Die Dinge verkomplizieren sich, als der Sohn eine Pflegerin für den Vater engagiert, von der er nicht weiß, dass sie im vierten Monat schwanger ist. Was uns normal erscheint, ist im Iran ein Verstoß gegen gesellschaftliche Regeln: Verheiratete Frauen dürfen ei­gentlich nicht arbeiten und schon gar nicht einen Mann betreuen, dessen Körper sie entblößen müssen, um ihm die Windeln zu wechseln. Wie unschwer zu erkennen, tobt in diesem zutiefst humanen Film der Kampf zwischen Tradition und Moderne. Aber derart bravourös auf die tragischen Einzelschicksale hin inszeniert, dass die Zensur ihn hat passieren lassen müssen. Wenn die Hoffnung des Regisseurs sich bewahrheitet, wird er bald in 50 iranischen Kinos anlaufen.

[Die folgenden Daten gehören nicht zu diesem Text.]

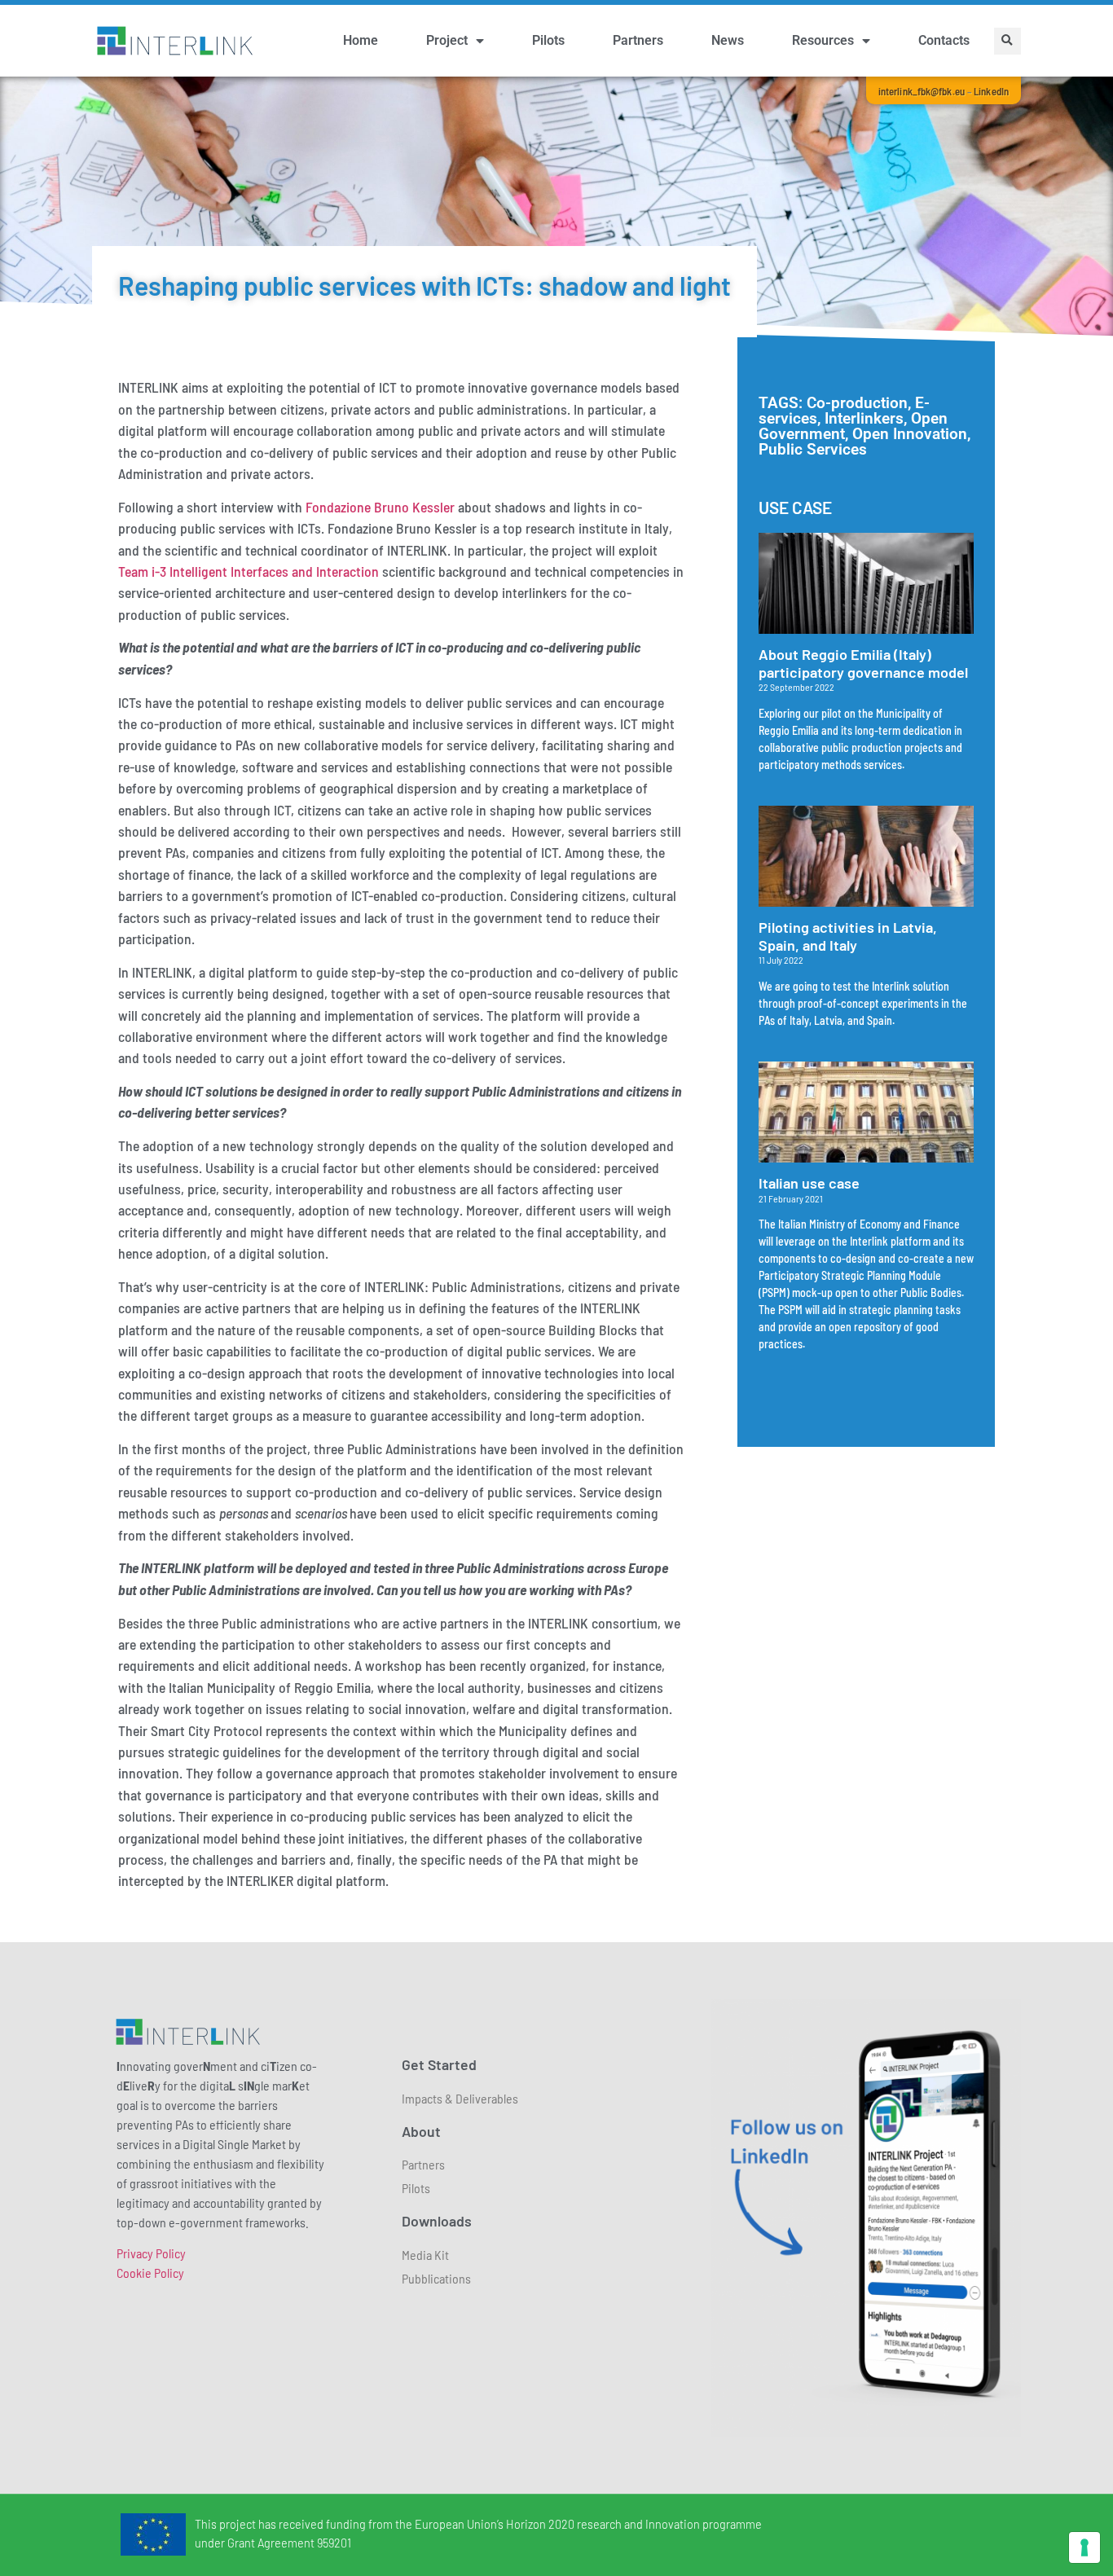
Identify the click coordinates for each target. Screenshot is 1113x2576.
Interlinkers (864, 418)
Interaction (347, 571)
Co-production (857, 402)
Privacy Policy (151, 2253)
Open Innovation (909, 433)
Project (447, 40)
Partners (638, 40)
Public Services (813, 449)
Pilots (548, 40)
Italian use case (809, 1183)
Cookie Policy (150, 2272)
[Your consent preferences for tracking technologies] (1084, 2547)
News (727, 40)
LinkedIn (991, 91)
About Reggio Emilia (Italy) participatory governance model (863, 663)
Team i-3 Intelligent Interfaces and (217, 571)
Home (360, 40)
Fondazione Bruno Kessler (380, 507)
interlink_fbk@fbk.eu (921, 91)
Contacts (944, 40)
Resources (823, 40)
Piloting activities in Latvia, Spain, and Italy (848, 936)
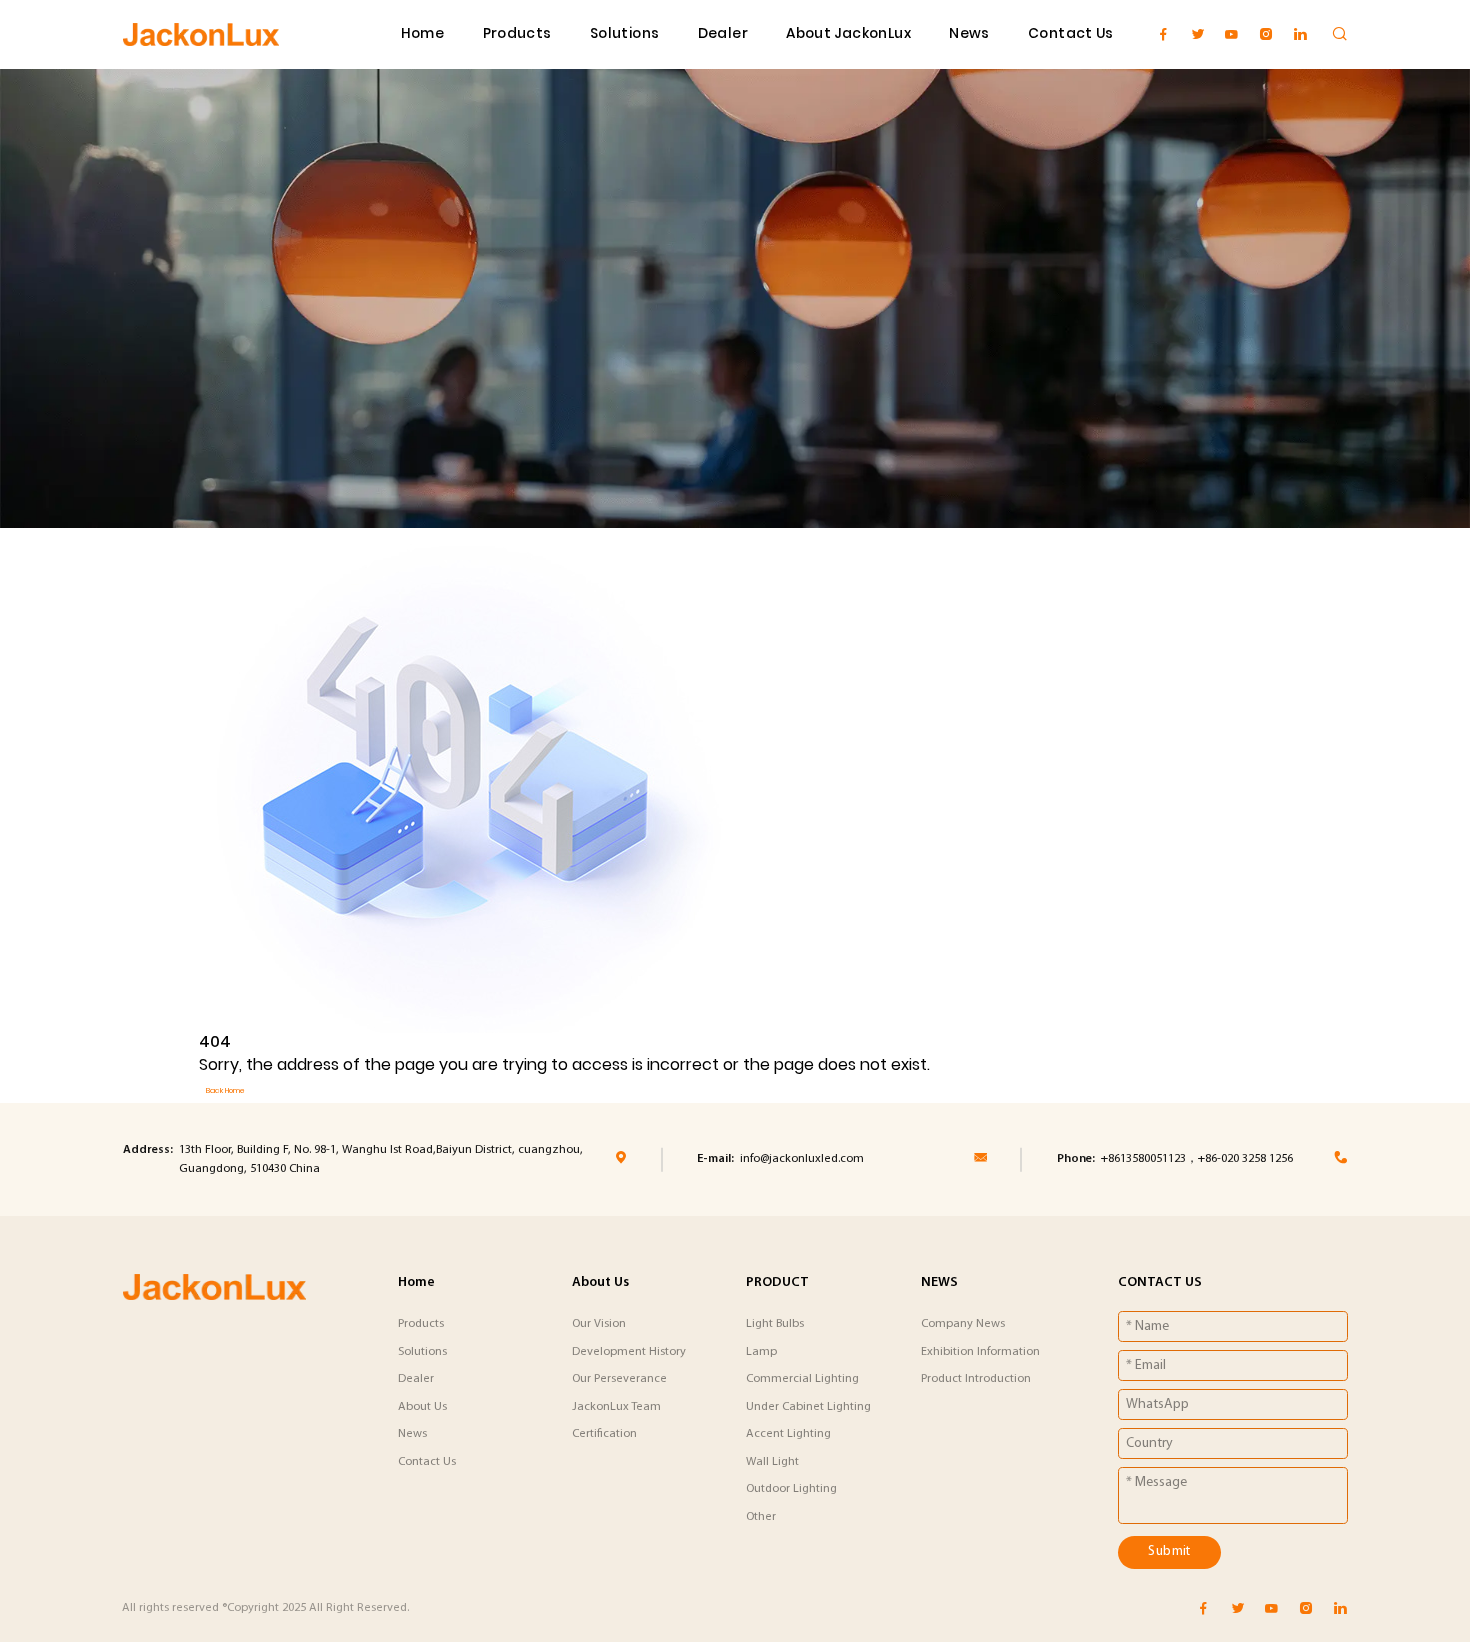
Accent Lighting (788, 1434)
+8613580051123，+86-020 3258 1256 (1197, 1159)
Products (517, 33)
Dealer (723, 33)
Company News (963, 1324)
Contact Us (1071, 33)
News (969, 33)
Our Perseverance (619, 1379)
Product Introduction (976, 1379)
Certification (604, 1434)
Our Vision (599, 1324)
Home (423, 33)
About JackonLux (848, 33)
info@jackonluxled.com (802, 1159)
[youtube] (1231, 34)
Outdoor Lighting (791, 1489)
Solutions (624, 33)
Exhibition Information (980, 1352)
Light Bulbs (775, 1324)
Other (761, 1517)
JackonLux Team (616, 1407)
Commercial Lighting (802, 1379)
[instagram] (1265, 34)
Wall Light (772, 1462)
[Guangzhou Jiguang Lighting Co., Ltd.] (201, 34)
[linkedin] (1300, 34)
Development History (629, 1352)
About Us (422, 1407)
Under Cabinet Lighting (808, 1407)
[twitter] (1197, 34)
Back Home (225, 1090)
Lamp (761, 1352)
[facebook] (1163, 34)
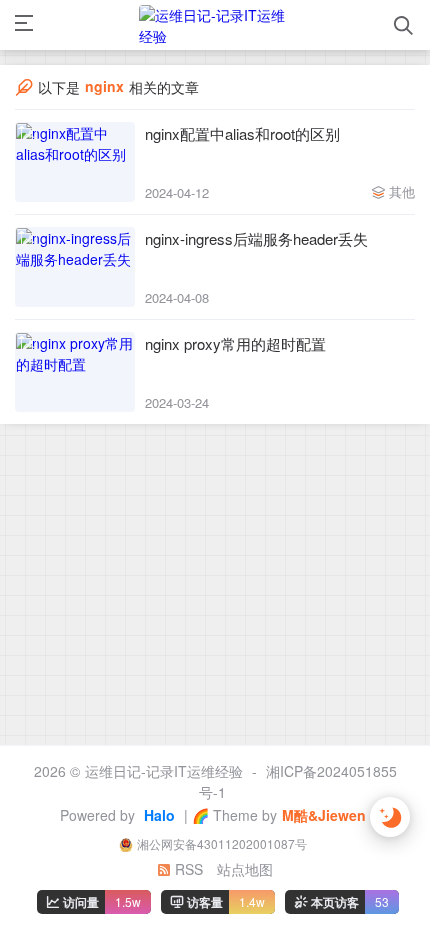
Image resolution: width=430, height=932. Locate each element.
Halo (157, 815)
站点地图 (245, 869)
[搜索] (403, 25)
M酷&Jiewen (324, 815)
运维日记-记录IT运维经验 (164, 771)
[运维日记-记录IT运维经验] (214, 25)
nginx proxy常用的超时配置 (235, 343)
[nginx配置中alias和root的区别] (75, 162)
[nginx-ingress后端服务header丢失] (75, 267)
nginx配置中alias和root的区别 (242, 133)
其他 (402, 191)
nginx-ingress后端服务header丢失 (256, 238)
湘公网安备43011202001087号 (222, 843)
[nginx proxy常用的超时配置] (75, 372)
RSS (187, 869)
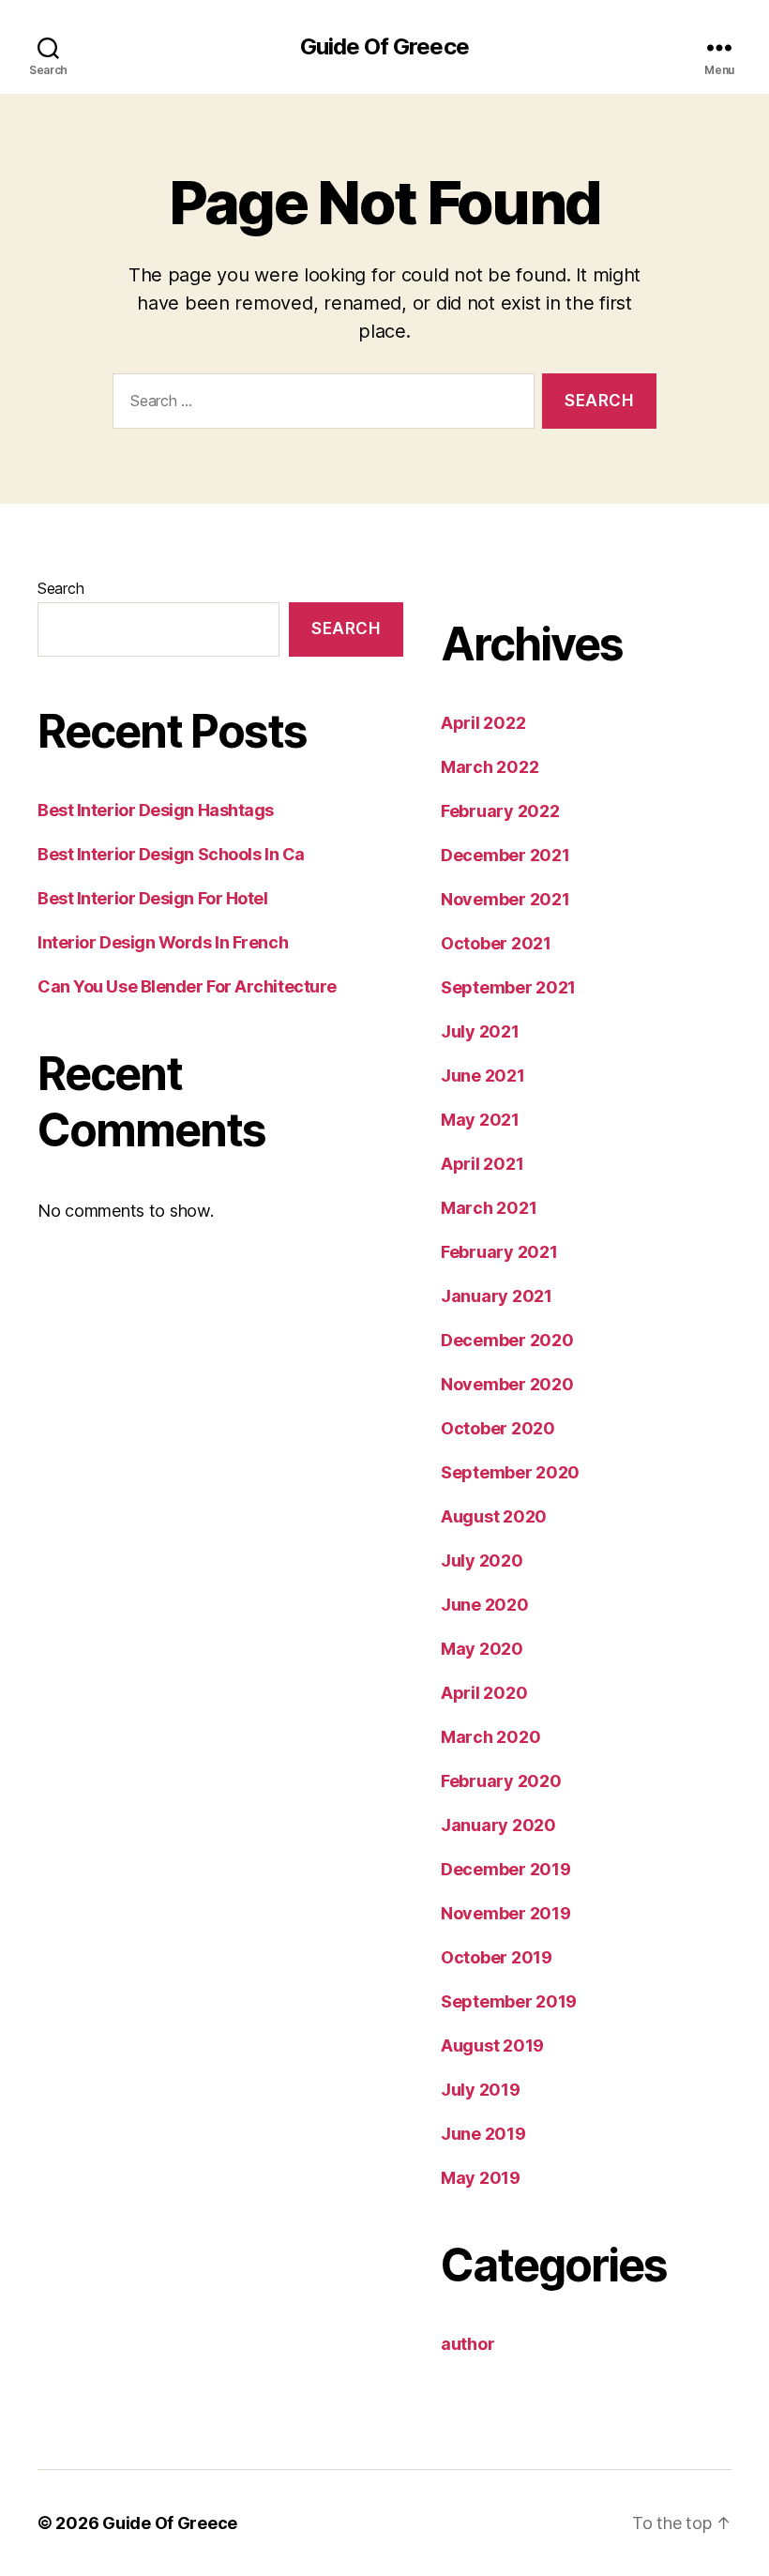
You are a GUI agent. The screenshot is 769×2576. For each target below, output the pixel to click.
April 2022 (483, 723)
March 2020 (490, 1737)
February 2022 (500, 811)
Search (60, 588)
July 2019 (480, 2089)
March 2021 (488, 1208)
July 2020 (482, 1560)
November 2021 (505, 899)
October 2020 (498, 1428)
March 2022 (489, 767)
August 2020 (494, 1516)
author (467, 2344)
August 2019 (492, 2045)
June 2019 (483, 2134)
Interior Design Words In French (163, 942)
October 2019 (496, 1957)
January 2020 (498, 1825)
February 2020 (501, 1781)
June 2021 (483, 1075)
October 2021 (496, 943)
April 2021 (482, 1164)
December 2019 (506, 1869)
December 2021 (505, 855)
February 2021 (499, 1252)
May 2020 (482, 1649)
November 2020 (507, 1384)
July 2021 (480, 1031)
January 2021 (496, 1296)
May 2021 (480, 1119)
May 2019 (480, 2178)
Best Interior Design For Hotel (153, 898)
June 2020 (485, 1604)
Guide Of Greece (384, 47)
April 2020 (484, 1693)
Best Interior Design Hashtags (156, 810)
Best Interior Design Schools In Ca (171, 854)
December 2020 (507, 1340)
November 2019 (506, 1913)
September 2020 (510, 1472)
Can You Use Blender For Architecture (187, 986)
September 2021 (508, 987)
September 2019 (509, 2001)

Dieses Glück wird dem „Turiner Pferd“ des ungarischen Autorenfilmers Béla Tarr sicher nicht zuteil. Wer die strengen Filme dieses Regisseurs kennt, ist gewappnet: Zweieinhalb Stunden nehmen wir teil an den immer gleichen Tagesabläufen eines alten Bauern und seiner Tochter in sturmdurchtoster Puszta, während die Welt sich unaufhaltsam mehr und mehr verdunkelt. Wer sich auf Tarrs entschleunigten Rhythmus einlässt, darf schwarz-weiße Bildmalereien vom Feinsten genießen, hört den Wind sich vermählen mit Musikschleifen, die von Streichern und Orgeln angetrieben werden. Feinkost für den Liebhaber fürwahr, die aber in der Gourmet-Abteilung des Forums besser aufgehoben wäre.